"""

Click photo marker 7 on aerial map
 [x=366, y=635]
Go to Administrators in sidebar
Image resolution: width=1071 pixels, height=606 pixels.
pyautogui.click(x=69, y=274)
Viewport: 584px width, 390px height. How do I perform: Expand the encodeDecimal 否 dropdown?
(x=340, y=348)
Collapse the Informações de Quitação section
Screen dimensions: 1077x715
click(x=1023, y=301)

"""
"""

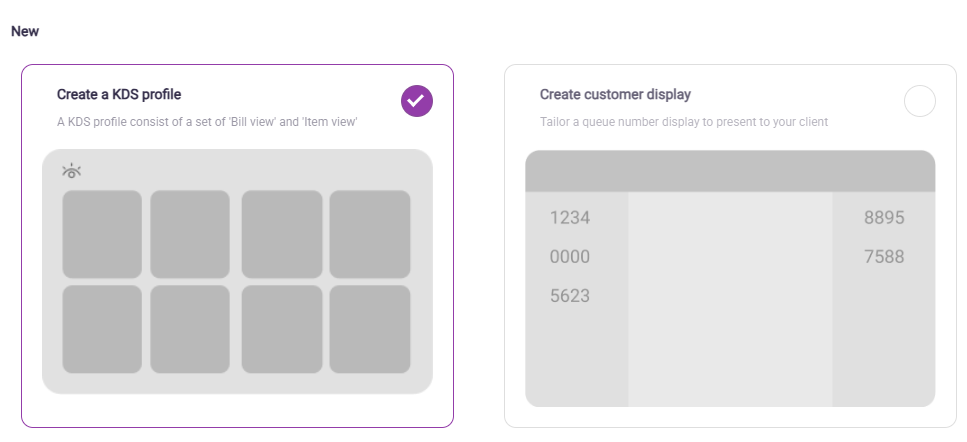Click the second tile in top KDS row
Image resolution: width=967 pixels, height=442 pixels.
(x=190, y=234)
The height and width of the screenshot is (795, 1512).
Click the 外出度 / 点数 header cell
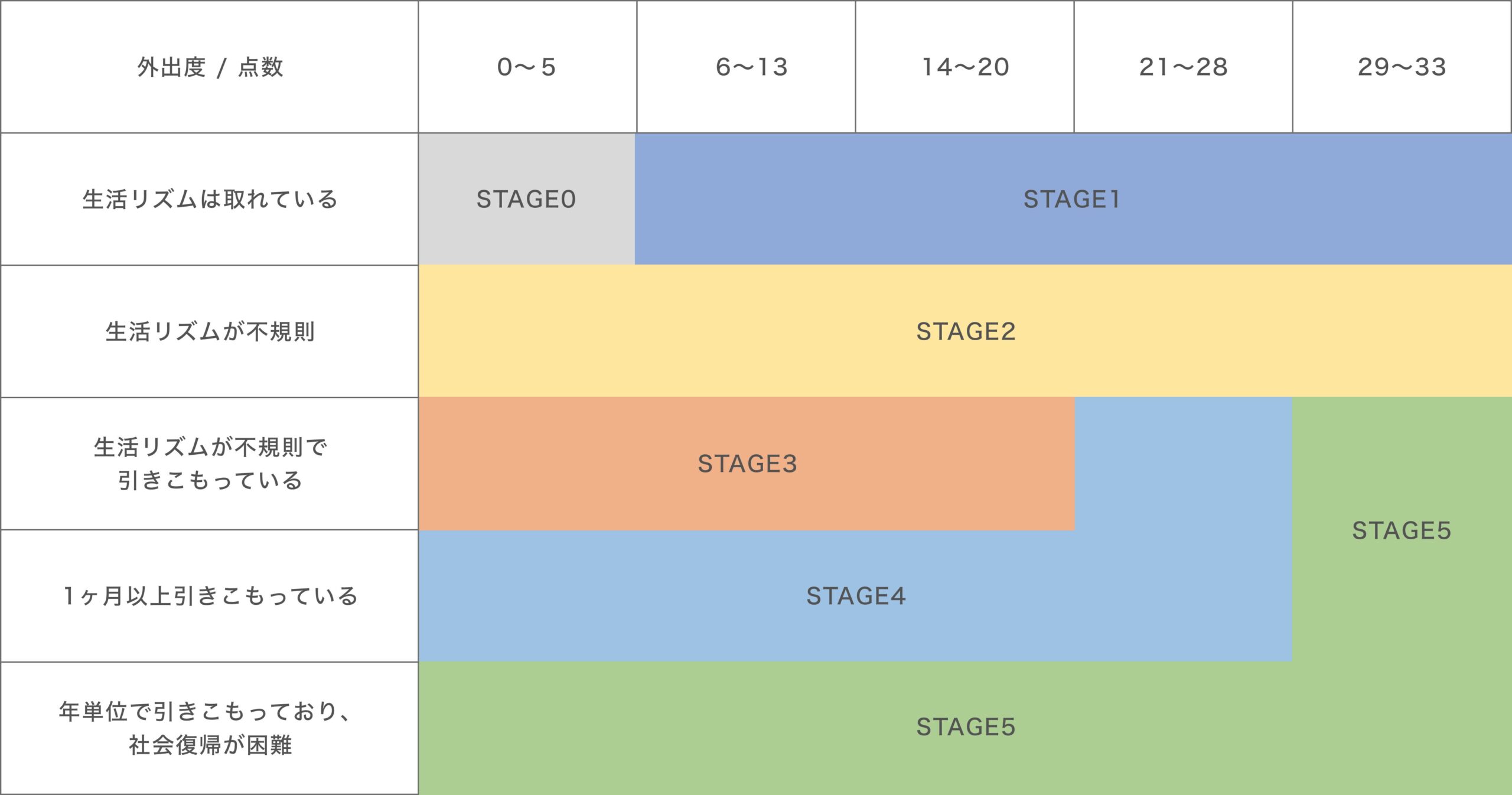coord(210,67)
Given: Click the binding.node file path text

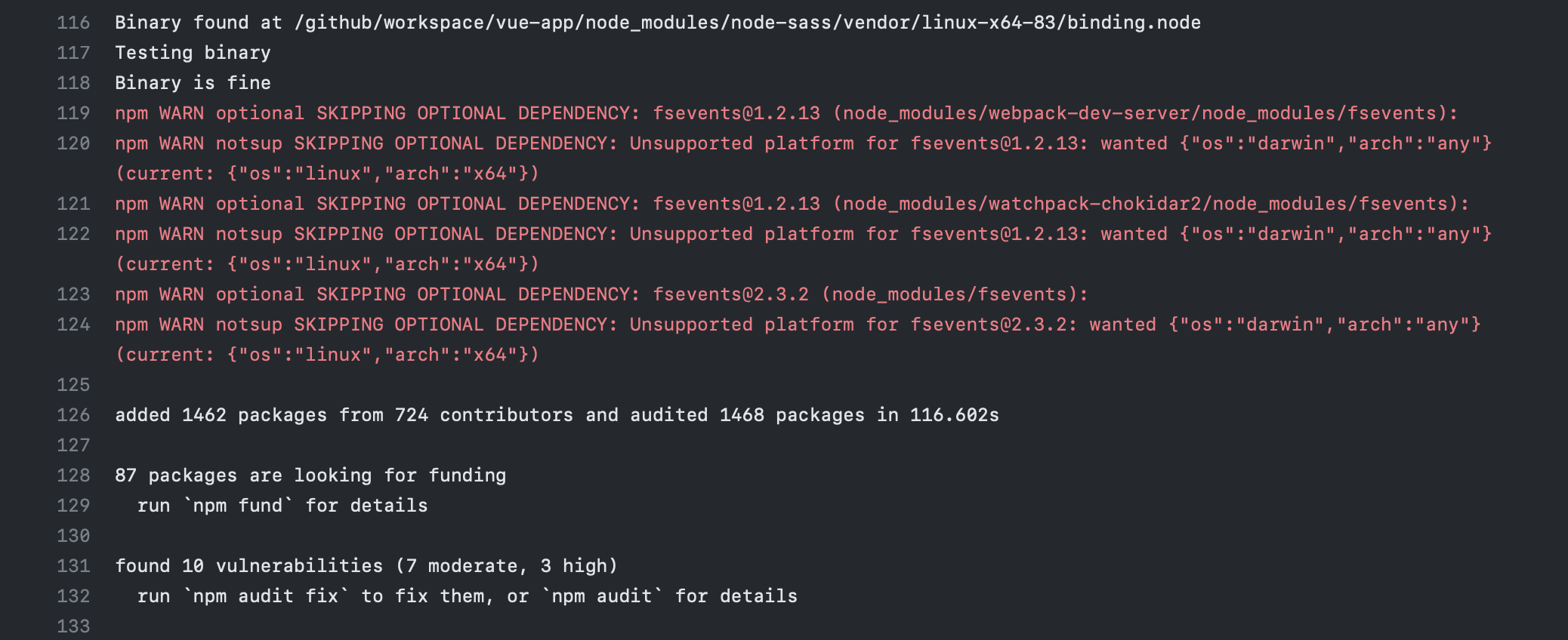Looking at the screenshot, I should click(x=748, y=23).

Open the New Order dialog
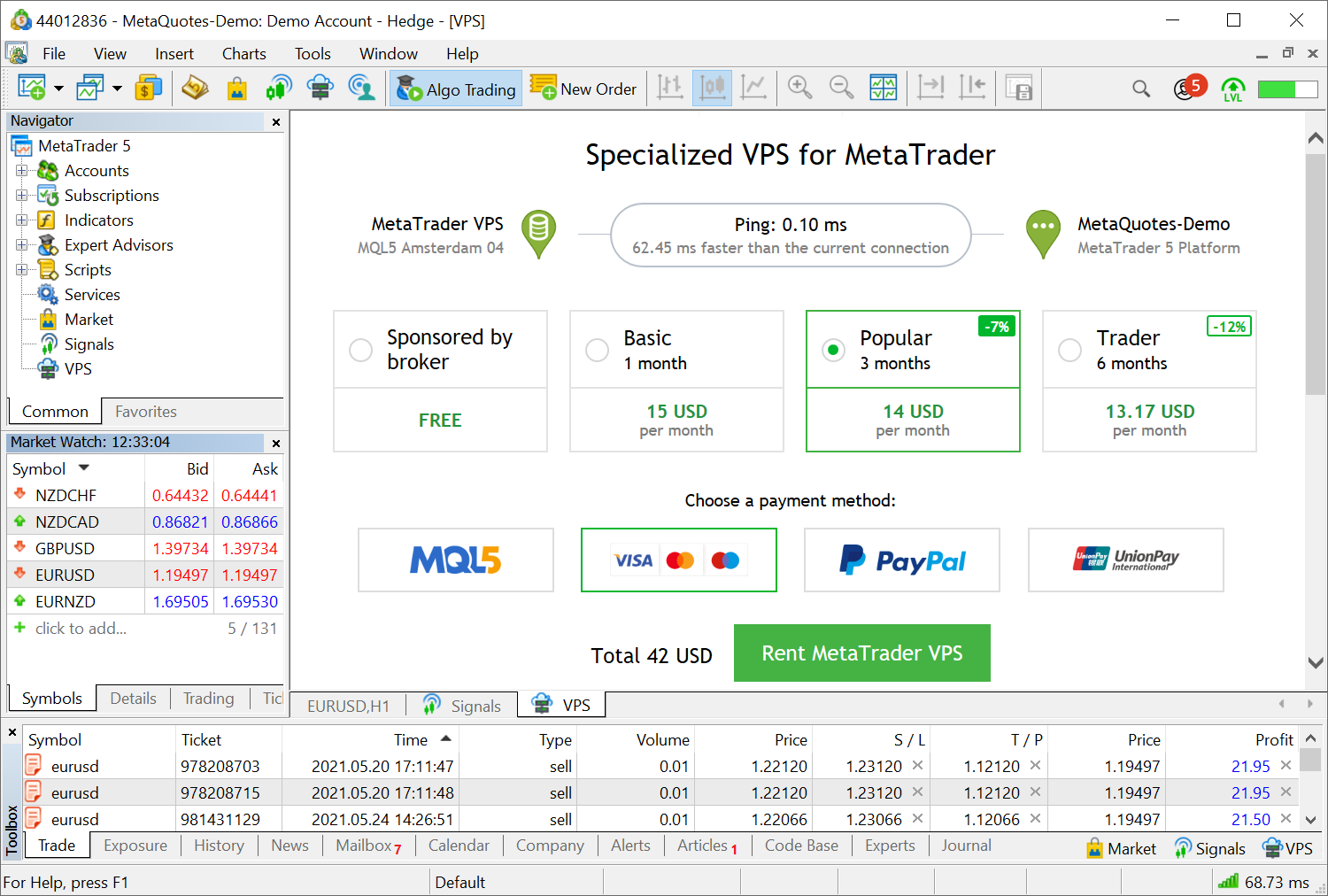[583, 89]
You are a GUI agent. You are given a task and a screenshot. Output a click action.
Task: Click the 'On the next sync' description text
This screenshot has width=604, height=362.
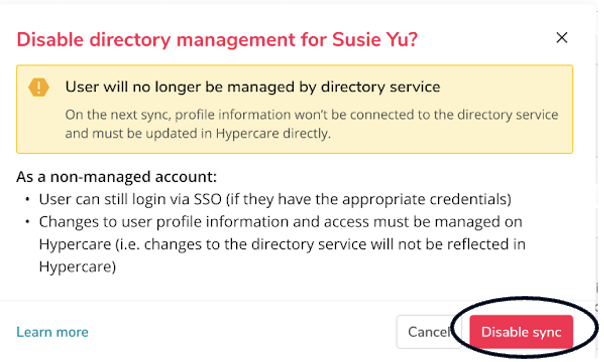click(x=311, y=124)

"""

WHAT THIS TASK INVOLVES ::
Present the lines from the one containing "You are a GUI" through the one containing "click(x=311, y=124)" as a numbered list, skipping any blank lines. Leave the pictures out of your answer.

WORKED SOLUTION ::
1. You are a GUI agent. You are given a task and a screenshot. Output a click action.
2. Task: Click the 'On the next sync' description text
3. This screenshot has width=604, height=362.
4. click(x=311, y=124)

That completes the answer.